Rural hospitals have also struggled financially in recent years. According to the National Rural Health Association, 136 rural hospitals have closed in the past decade.

"Lower rates of health insurance coverage means rural people are less likely to get tested and seek treatment for COVID-19," rural sociologist David Peters told Newsweek. "Even if they do seek treatment, rural hospitals are smaller, under-staffed, and [lack enough] ICU beds and medical staff to deal with infectious diseases. There is very little rural hospitals can do to treat serious cases of COVID-19, with many patients requiring transfer to larger hospitals several hours away."

Peters also said that rural communities tend to have higher employment rates in sectors where there have been greater COVID-19 outbreaks, such as prisons, long-term care facilities, and large-scale livestock production and meat processing facilities.

Peters said the Midwest and Great Plains have also experienced greater coronavirus outbreaks because social norms have prevented the adoption of safety practices like mask wearing.
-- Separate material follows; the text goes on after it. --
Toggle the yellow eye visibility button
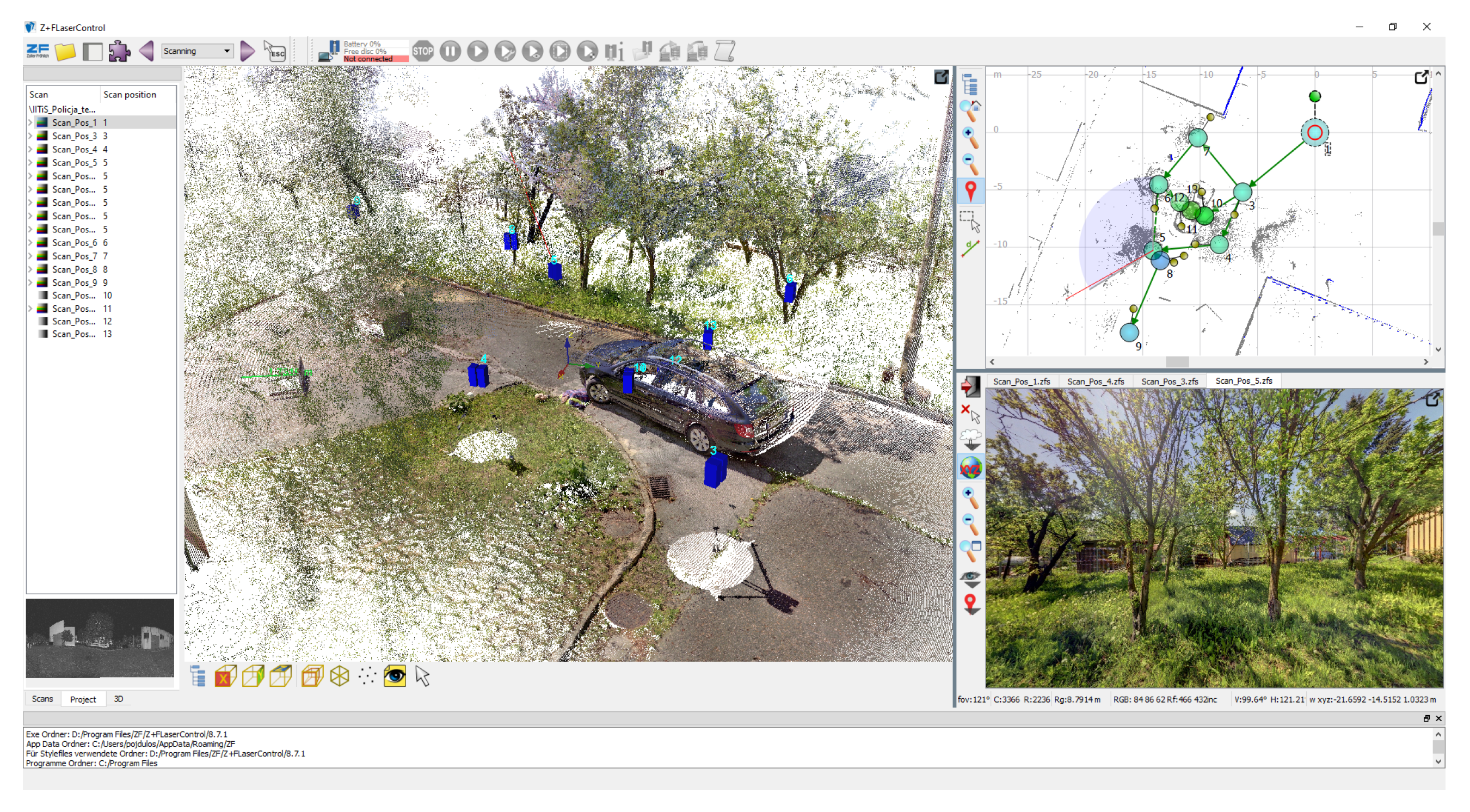The image size is (1470, 812). [x=395, y=676]
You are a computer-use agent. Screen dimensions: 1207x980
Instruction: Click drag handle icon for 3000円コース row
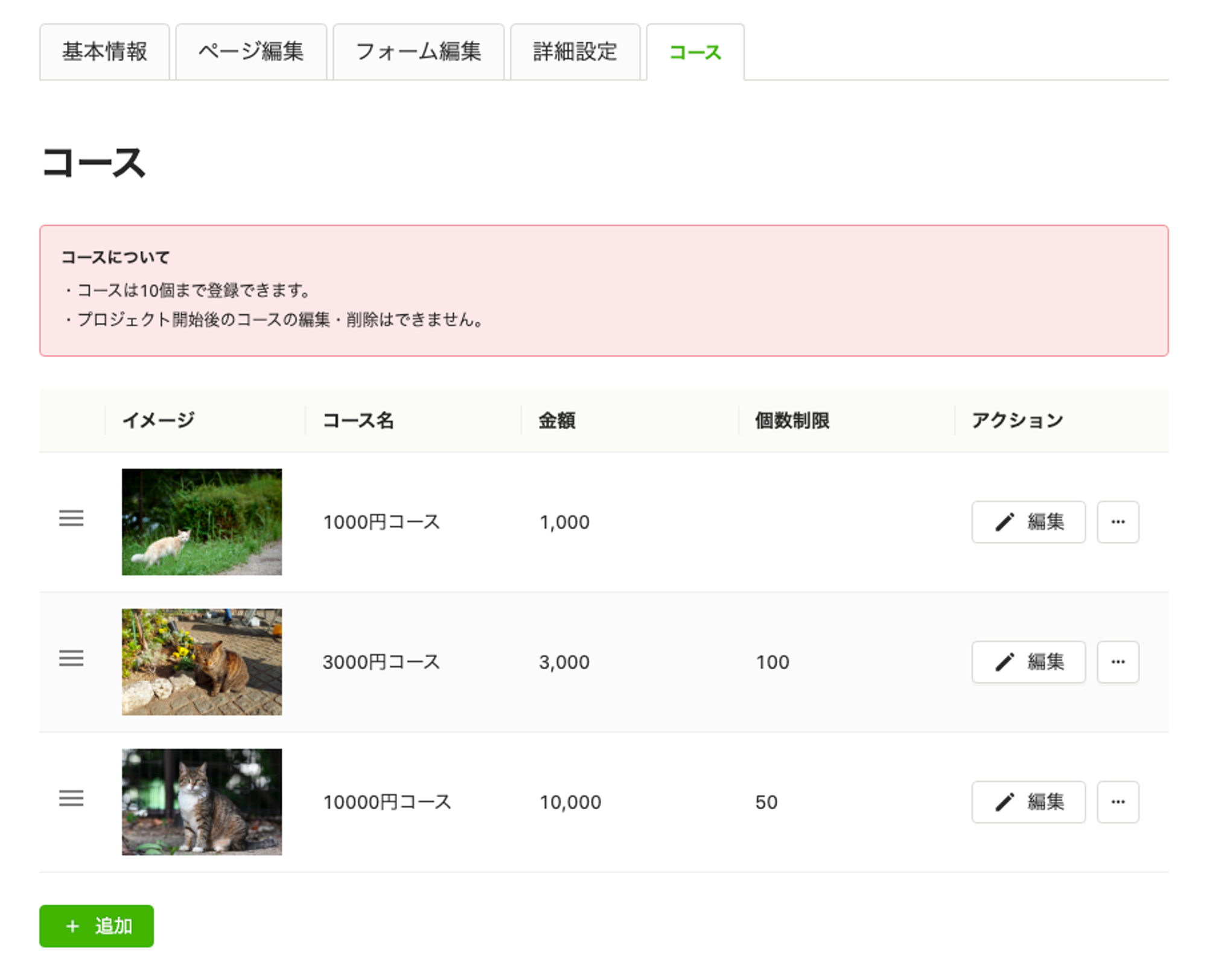71,658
He said that both mask wearing and social distancing were politicized in an election year, with these practices marked as Democrat or Republican.

"Being sparsely populated, rural communities depend on each other to make a living or to weather crises. This is built in mutual trust and interaction that can only occur in face-to-face interactions. Community services are provided by volunteers through local groups," Peters said. "Small towns cannot afford paid staff to provide these services, as is done in large cities. The same social connections that make rural places resilient also makes them more vulnerable to COVID-19."

He added that the lack of broadband and the nature of many rural businesses also made it difficult for these communities to move entirely online.

"Online ordering and delivering of groceries or prescription drugs is not an option. Most rural communities exist in a pre-virtual world," he said.

In an article published last month by nonprofit news site The Conversation, the University of Colorado's Lauren Hughes and Roberto Silva wrote that in order to slow the rate of cases in rural hot spots, each area's "unique demographics, economies and perspectives" need to be factored in.

"Framing levels of risk in understandable terms for different types of activities can also help, such as how to exercise or socialize safely. Working with trusted local messengers, such as business owners and faith leaders, can help convey evidence-based information," the authors wrote.

"Planning is also essential," Hughes and Silva added. "Communities need to prepare so they can get supplies, testing and treatment when needed; protect the most vulnerable community members; educate the community; and support people in isolation and quarantine."

As of November 16, the U.S. has reported over 11 million confirmed cases and more than 246,000 deaths. In the last six days alone, more than 1 million Americans tested positive for COVID-19.